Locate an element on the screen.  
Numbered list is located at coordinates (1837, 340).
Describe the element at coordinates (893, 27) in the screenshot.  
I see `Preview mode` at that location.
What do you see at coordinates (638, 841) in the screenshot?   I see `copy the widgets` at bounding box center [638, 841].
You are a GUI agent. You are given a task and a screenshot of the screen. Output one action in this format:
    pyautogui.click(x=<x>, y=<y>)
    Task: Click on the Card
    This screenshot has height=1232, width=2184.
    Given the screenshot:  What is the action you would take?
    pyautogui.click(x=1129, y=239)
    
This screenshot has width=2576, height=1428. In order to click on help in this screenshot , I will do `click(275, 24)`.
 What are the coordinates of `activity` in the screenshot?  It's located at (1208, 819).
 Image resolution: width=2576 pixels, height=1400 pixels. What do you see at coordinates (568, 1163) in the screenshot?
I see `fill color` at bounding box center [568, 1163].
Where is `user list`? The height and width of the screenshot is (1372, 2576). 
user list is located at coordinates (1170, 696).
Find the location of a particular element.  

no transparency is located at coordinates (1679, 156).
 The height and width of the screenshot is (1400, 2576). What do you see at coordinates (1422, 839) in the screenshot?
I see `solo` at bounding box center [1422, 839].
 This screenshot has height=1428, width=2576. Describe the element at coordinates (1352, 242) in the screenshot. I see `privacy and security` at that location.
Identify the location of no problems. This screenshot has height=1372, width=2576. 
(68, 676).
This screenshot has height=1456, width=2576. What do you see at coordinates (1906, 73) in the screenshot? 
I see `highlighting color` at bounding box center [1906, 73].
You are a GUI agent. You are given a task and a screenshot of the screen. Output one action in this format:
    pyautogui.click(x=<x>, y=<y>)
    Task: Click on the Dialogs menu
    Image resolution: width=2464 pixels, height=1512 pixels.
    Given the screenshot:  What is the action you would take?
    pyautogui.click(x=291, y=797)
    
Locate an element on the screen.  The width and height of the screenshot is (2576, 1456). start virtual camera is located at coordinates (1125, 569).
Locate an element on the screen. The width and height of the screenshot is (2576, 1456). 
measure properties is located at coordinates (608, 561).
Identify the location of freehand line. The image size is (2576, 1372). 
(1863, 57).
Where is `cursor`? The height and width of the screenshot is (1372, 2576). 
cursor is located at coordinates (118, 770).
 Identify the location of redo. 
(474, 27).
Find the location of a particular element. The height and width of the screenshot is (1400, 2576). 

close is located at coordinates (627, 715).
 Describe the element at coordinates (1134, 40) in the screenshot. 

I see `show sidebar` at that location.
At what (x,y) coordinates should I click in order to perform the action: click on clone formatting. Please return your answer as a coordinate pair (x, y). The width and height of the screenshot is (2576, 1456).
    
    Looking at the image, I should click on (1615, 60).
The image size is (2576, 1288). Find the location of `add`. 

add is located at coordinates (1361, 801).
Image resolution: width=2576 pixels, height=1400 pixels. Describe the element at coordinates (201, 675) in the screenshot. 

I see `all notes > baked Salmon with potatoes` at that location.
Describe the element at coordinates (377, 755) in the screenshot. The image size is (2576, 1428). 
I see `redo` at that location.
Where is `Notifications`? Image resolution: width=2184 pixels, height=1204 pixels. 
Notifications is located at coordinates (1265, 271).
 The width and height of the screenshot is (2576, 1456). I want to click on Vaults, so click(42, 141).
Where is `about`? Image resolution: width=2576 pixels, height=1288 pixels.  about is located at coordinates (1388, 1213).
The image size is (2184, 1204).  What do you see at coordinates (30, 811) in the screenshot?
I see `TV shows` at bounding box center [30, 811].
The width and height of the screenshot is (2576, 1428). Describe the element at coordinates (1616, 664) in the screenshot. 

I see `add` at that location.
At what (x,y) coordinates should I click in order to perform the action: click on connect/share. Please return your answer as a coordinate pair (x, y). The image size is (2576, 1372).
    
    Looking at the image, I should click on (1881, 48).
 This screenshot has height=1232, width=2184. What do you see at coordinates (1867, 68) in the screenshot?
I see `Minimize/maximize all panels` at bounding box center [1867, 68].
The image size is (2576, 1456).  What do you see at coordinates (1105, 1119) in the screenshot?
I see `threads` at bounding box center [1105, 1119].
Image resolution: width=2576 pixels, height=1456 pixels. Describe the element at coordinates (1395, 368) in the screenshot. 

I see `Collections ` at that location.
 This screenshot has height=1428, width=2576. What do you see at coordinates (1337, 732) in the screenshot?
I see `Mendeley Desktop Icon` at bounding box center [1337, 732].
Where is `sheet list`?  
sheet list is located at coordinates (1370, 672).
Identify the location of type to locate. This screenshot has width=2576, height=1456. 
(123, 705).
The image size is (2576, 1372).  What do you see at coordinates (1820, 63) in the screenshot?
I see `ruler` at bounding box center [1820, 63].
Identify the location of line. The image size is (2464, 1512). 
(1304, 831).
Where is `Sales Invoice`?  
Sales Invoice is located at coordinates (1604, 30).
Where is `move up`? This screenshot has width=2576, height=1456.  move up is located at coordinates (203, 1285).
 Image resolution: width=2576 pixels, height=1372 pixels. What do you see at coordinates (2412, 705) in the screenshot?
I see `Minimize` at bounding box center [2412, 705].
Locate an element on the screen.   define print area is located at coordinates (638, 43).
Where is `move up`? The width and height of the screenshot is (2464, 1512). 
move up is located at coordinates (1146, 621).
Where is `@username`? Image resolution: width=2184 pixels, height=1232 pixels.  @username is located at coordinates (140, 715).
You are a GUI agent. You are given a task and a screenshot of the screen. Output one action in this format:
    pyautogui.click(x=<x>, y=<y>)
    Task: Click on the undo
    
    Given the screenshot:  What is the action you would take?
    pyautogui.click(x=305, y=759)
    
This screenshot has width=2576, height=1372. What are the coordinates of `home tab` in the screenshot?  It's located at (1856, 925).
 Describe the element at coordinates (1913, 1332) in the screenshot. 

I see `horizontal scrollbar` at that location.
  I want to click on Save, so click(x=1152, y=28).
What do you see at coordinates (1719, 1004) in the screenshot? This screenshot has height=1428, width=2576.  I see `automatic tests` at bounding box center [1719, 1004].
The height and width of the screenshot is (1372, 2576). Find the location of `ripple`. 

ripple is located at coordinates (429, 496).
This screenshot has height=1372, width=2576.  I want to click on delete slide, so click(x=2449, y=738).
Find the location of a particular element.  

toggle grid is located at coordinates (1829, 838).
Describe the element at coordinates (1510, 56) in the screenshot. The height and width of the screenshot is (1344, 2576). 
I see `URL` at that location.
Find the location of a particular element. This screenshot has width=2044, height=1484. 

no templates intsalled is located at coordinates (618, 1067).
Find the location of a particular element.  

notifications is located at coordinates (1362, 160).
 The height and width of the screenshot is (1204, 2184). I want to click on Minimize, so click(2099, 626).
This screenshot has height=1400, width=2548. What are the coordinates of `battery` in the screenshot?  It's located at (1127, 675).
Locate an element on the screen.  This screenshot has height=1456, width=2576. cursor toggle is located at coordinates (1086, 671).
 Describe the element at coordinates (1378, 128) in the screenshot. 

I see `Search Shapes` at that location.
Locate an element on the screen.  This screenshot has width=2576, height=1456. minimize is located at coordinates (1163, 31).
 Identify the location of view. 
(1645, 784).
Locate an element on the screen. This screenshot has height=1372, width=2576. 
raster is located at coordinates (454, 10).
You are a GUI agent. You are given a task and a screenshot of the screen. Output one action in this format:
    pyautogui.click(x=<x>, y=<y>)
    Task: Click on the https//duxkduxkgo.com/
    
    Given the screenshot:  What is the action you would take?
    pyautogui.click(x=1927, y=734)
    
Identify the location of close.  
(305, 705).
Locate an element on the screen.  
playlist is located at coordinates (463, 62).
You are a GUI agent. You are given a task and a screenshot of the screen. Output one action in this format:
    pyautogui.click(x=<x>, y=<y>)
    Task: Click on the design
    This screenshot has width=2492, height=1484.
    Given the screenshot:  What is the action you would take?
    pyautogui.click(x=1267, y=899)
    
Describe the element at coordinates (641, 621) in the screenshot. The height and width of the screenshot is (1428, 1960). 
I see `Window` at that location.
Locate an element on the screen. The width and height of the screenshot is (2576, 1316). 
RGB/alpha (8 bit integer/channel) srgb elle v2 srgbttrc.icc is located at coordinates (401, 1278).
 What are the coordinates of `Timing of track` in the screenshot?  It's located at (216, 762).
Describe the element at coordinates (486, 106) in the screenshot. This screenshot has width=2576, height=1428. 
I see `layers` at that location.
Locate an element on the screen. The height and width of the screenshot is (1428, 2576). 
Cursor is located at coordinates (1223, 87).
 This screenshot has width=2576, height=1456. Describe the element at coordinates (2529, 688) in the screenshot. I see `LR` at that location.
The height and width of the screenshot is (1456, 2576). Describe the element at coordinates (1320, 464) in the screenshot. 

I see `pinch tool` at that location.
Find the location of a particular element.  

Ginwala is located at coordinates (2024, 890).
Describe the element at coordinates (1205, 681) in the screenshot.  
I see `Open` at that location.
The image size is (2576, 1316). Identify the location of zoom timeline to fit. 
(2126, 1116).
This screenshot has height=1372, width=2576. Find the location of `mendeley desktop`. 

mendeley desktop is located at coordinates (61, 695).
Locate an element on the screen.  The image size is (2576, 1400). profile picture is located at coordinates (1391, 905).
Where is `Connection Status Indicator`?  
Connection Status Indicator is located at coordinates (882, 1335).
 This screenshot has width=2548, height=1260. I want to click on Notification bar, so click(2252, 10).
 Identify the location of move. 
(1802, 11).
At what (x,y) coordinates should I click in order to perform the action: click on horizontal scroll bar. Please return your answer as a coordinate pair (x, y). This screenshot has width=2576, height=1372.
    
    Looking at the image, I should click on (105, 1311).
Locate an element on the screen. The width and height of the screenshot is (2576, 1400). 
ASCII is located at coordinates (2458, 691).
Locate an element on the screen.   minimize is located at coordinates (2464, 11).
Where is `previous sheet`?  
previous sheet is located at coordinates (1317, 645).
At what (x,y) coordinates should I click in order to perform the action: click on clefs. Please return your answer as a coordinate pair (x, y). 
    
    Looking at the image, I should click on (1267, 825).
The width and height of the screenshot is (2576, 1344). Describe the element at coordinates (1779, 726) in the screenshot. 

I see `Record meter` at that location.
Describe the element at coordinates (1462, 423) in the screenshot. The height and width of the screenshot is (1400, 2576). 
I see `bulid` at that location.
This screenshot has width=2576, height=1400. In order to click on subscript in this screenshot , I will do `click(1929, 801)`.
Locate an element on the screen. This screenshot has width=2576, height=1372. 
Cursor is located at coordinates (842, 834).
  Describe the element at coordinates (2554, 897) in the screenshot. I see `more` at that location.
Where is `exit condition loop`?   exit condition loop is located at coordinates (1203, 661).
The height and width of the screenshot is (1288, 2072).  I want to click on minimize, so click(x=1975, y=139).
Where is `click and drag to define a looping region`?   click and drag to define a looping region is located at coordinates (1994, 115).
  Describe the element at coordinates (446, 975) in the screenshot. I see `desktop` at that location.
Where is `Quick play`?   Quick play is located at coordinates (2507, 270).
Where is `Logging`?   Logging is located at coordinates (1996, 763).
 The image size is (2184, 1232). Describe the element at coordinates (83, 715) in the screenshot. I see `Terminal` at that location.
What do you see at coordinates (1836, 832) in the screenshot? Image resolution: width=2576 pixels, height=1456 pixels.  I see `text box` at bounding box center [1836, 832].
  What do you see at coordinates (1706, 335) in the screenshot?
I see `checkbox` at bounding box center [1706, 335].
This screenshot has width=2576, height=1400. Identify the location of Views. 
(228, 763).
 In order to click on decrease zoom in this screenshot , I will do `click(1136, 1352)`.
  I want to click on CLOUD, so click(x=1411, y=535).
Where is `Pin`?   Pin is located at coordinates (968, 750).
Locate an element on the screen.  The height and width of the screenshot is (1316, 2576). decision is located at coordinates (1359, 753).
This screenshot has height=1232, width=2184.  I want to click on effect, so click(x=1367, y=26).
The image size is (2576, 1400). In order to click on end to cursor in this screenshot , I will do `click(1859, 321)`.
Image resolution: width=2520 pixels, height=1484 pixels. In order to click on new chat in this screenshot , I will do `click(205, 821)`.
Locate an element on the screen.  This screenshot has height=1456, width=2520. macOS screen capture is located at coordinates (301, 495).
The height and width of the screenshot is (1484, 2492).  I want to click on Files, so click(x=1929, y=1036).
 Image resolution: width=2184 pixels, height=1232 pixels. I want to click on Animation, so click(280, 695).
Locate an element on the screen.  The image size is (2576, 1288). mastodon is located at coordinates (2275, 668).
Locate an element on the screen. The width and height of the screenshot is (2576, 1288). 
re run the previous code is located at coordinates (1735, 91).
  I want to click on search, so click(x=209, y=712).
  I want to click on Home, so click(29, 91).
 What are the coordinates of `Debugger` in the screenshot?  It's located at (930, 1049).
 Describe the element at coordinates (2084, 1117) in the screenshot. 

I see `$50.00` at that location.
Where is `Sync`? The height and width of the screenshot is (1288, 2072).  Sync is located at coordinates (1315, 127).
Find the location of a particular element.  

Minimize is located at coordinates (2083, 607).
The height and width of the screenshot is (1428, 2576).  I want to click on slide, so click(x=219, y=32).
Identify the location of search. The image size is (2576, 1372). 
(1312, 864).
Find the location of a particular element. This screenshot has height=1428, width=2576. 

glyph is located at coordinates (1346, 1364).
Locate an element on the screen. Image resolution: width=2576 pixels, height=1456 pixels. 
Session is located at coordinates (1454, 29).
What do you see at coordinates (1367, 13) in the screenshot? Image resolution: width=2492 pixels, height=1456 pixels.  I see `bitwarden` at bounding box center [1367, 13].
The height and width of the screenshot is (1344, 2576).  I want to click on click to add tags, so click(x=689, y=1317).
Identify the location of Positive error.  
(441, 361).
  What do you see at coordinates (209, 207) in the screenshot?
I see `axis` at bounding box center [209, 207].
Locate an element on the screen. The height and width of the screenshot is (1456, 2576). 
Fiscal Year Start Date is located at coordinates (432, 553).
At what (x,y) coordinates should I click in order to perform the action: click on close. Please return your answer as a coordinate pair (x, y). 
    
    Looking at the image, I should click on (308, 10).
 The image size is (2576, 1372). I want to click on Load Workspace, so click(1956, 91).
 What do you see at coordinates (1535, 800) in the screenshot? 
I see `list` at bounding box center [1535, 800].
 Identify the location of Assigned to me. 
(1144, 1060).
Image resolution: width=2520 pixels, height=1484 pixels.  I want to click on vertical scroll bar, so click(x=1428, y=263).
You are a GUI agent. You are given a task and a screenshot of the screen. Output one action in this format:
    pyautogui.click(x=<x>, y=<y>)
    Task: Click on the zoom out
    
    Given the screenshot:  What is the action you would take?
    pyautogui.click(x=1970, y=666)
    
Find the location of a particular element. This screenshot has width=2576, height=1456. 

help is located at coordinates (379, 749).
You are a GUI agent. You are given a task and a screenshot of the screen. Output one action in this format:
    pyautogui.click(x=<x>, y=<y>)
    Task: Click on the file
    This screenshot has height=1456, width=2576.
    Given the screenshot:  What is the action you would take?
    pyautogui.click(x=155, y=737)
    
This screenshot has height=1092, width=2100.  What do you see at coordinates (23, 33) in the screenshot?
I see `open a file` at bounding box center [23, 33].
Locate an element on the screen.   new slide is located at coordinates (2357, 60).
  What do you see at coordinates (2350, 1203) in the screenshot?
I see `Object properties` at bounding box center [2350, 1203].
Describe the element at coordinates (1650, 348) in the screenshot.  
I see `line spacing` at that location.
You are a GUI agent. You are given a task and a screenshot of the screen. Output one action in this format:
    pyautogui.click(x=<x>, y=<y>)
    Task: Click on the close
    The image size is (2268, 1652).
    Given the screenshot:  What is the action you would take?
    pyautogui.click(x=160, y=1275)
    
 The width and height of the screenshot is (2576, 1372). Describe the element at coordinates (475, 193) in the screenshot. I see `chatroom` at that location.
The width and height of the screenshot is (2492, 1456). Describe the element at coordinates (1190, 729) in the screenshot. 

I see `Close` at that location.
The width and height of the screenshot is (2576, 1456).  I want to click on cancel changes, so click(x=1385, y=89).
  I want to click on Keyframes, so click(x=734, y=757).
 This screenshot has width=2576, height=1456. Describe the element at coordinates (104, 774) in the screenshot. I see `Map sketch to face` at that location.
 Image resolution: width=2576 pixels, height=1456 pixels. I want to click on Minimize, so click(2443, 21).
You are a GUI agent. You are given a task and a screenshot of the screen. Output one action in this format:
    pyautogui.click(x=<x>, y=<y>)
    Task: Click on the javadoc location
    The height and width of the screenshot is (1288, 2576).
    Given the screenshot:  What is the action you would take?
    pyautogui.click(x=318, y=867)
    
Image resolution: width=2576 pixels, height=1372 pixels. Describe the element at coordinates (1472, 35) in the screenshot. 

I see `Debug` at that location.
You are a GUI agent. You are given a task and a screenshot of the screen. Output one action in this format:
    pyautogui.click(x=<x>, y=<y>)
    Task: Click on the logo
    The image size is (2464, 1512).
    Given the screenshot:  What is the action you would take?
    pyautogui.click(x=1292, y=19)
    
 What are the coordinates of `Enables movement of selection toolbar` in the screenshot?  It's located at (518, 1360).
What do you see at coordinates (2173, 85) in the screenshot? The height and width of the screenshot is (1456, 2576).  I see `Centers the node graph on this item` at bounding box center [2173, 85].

## [What is required]
Output these lines exactly as they appear, starting at the beginning of the lines and ending at the line that contains "What do you see at coordinates (638, 841)", with both ends included.

## [Task solution]
Locate an element on the screen.  
Numbered list is located at coordinates (1837, 340).
Describe the element at coordinates (893, 27) in the screenshot.  
I see `Preview mode` at that location.
What do you see at coordinates (638, 841) in the screenshot?   I see `copy the widgets` at bounding box center [638, 841].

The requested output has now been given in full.